Regulator Ofcom has added its voice to the growing debate about how the UK should roll out super-fast broadband.
Providing fibre to the home would require big investment
It has launched a consultation, running until December, to probe ways to keep UK net services up to speed with those of other nations.
Current broadband speeds have a natural limit which are unlikely to satisfy growing consumer demand for bandwidth.
In other countries, networks delivering speeds of up to 100Mbps (megabits per second) are already being rolled out.
Some experts are concerned that the UK is falling behind its competitors. Last week Stephen Timms, Minister for Competitiveness, ordered a summit on the issue and did not rule out the possibility of public sector intervention.
The debate centres on the question of whether the UK should put in place a nationwide fibre network and, in its consultation, Ofcom lays out some of the options for the UK as well as suggesting ways in which such a network should be regulated.
So-called fibre to the kerb would offer speeds of up to 50Mbps and cost up to £10bn to roll out nationwide, experts predict.
Fibre to the home is more expensive - with an estimated £15bn price tag - but offers speeds of up to 100Mbps.
Ofcom points out that no one technology will answer the needs for more bandwidth. Cable networks will also play an important role in offering high-speed net access and Virgin Media is already trialling speeds of up to 50Mbps.
Would BT monopolise next-generation access?
As new applications such as net TV become popular so demand for bandwidth increases.
Some countries, including France, Germany, the Netherlands, Japan and Korea are already investing in fibre networks which deliver speeds of up to 100Mbps (megabits per second).
According to Ofcom, current broadband speeds in the UK reach an average of 4.6Mbps. These speeds will be increased to around 24Mbps when next-generation ADSL - named ADSL2+ - begins rolling out next year.
Ofcom's chief executive Ed Richards said that super-fast next generation access was an obvious next step, offering "a fundamental change to the country's infrastructure" and one that would affect how competitive the broadband market was "for years to come".
In its consultation, Ofcom is keen to stress any new network will be regulated in the same way as the existing copper-based access network. This would mean that it would have to be open to all operators, just as BT is forced to make its current network accessible to rivals.

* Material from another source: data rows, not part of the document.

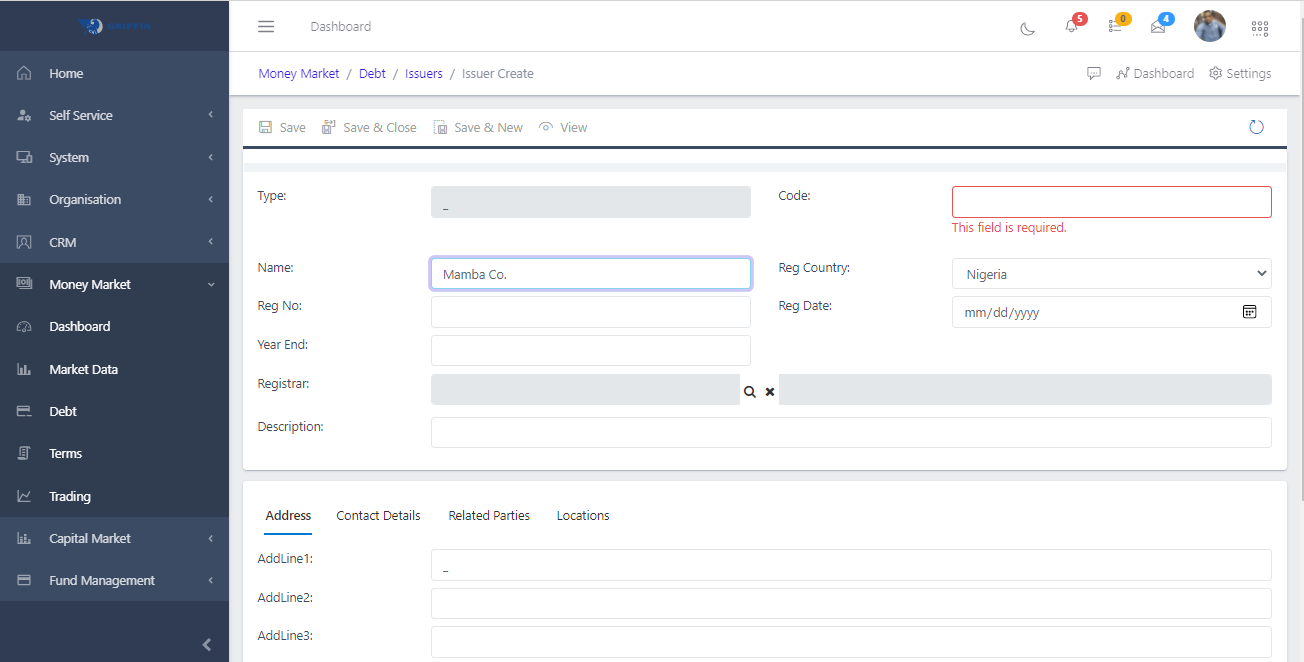
Task: Open the Registrar lookup magnifier icon
Action: click(x=750, y=391)
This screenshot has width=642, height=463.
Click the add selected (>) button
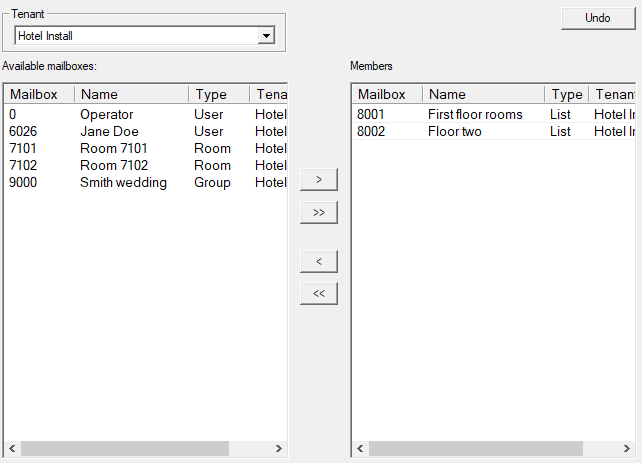[x=319, y=180]
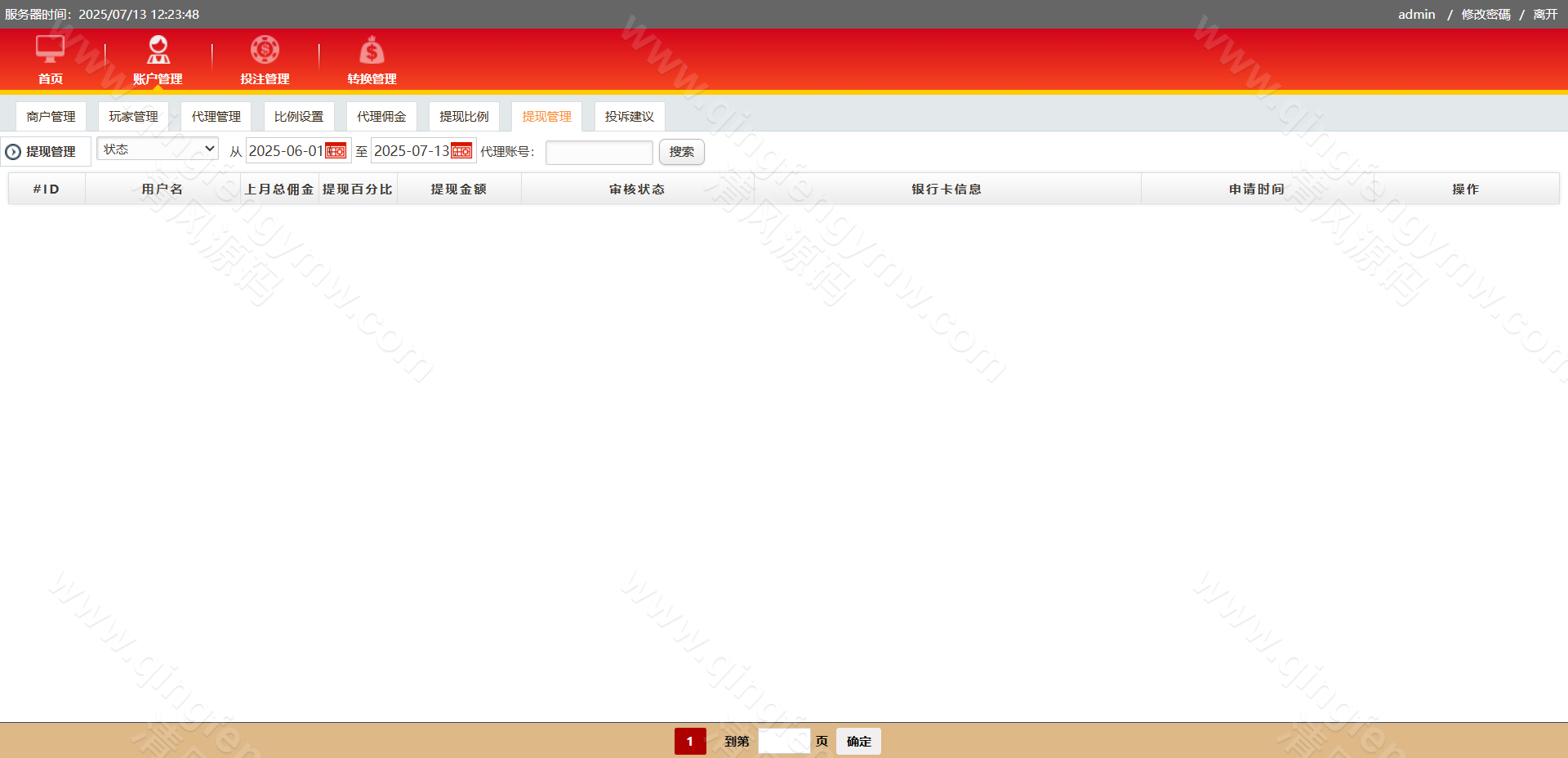This screenshot has height=758, width=1568.
Task: Click the Home monitor icon
Action: [50, 50]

BT, which is already investing heavily in upgrading its core network, said that it would look at fibre "where it makes commercial sense".

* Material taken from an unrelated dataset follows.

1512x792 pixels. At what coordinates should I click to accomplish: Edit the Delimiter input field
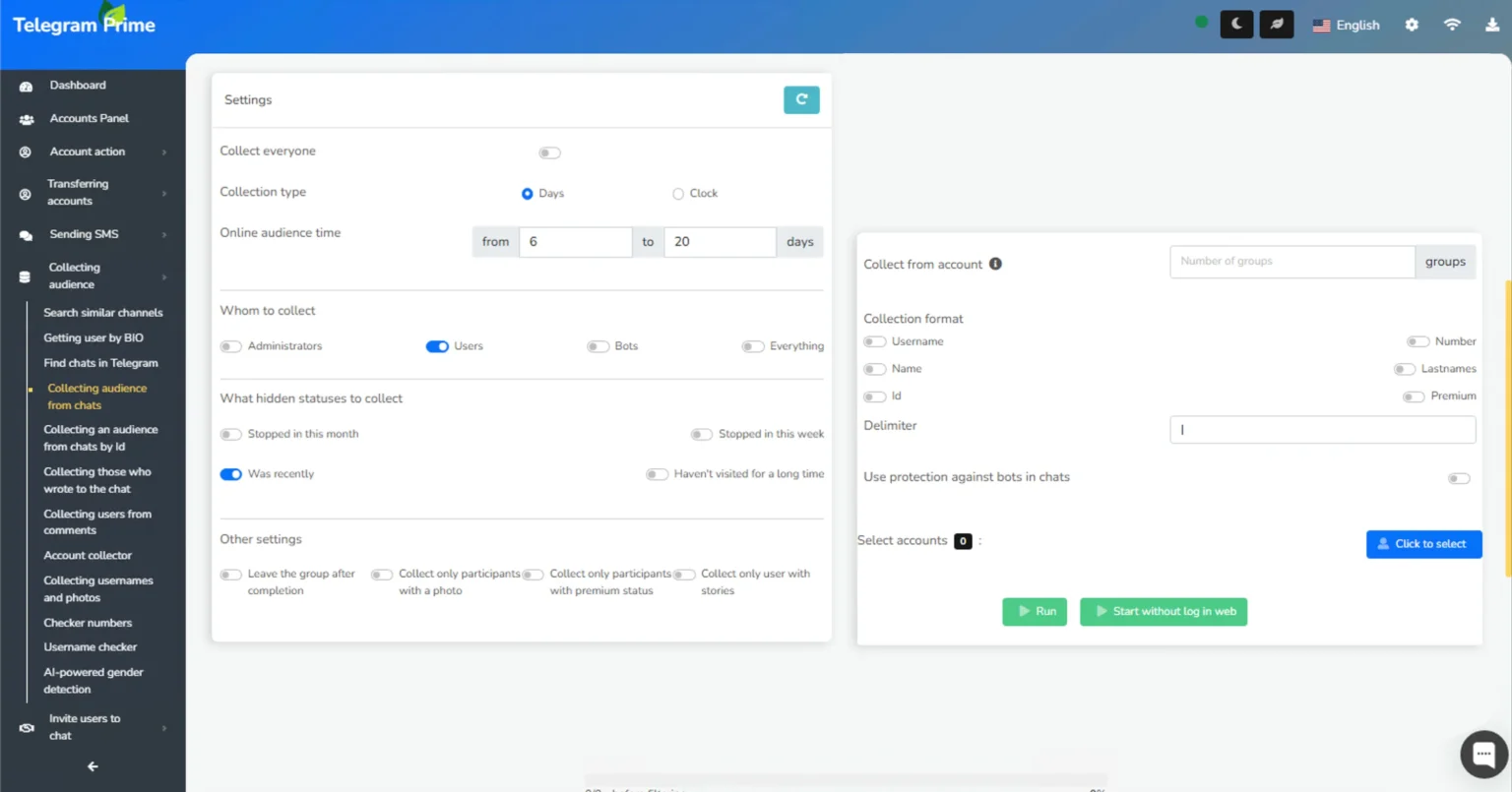1322,430
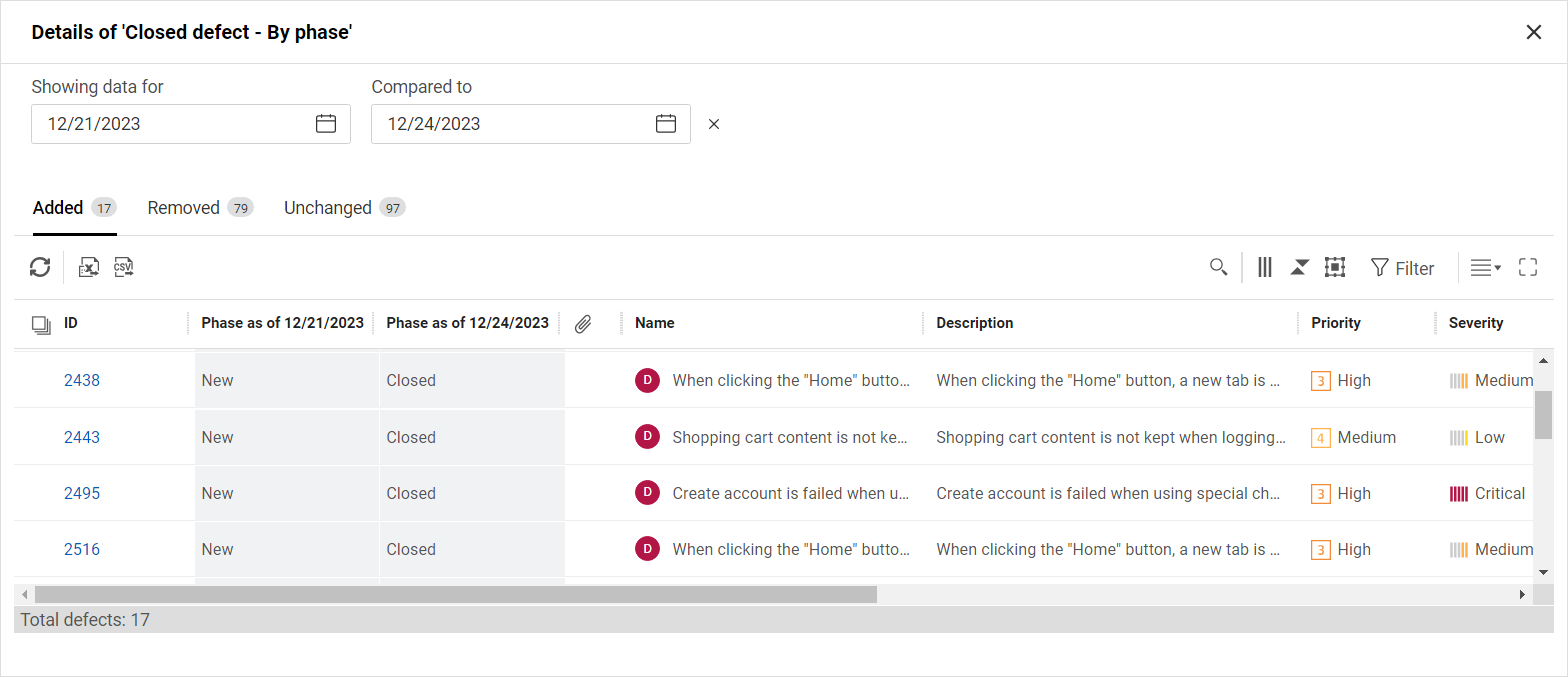This screenshot has width=1568, height=677.
Task: Switch to the Unchanged tab
Action: 343,208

"BT welcomes the chance to discuss this issue with Ofcom, the government and the wider industry. We are totally committed to providing our customers with the services they want both now and in the future.
According to BT, more than 120,000 businesses already use fibre services.

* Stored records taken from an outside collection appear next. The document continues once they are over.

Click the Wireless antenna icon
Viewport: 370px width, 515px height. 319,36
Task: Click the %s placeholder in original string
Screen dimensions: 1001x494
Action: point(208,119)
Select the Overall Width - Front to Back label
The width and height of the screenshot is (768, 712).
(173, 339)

Ofcom has not ruled out the possibility that rivals to BT such as CarPhoneWarehouse might consider building a fibre infrastruture for the UK.
But such a big project is fraught with controversy, pointed out Ian Fogg, an analyst with research firm Jupiter.
"At the heart of it, whoever invests in a new network will want to have a return on their investment but, because the sums are so large, the return on investment period will be many years," he said.
There are also concerns that a new fibre-based network would cannibalise the existing investments that companies such as Tiscali and CarPhoneWarehouse have made in ADSL.
In Japan, ADSL is in decline as people migrate to fibre in large numbers.
"In the UK over the last three years, there has been a significant investment in local loop unbundling (a system whereby rivals can get their hands on BT's equipment to offer alternative broadband services). The question that many will ask is whether investment in a new network would undermine the LLU investment," said Mr Fogg.
There is likely to be big speed differences between town and country
There are also concerns that a fibre network would only be economically viable in dense population areas such as towns and cities, creating a new and even greater digital divide.
"The UK will have to accept a difference in speed. While those on fibre-based networks could be enjoying speeds of up to 100Mbps, those on copper telephone lines will be lucky to get 24Mbps," said Mr Fogg.
Critics are concerned that the UK is falling behind other nations but Ofcom pointed out that market and infrastructure conditions in Britain are very different to those countries where investment in fibre has already been strong. This is due in part to the already-established pay TV market in the UK.
"We are not complacent and we absolutely should be concerned about it but we might have to accept that deployment will be later in the UK," said an Ofcom spokesman.
The Broadband Stakeholder Group described Ofcom's consultation as a "key milestone" in the debate about the future of the communications infrastructure in the UK but warned that the regulator may need to take a more interventionist approach if there were long delays in rolling out next generation networks.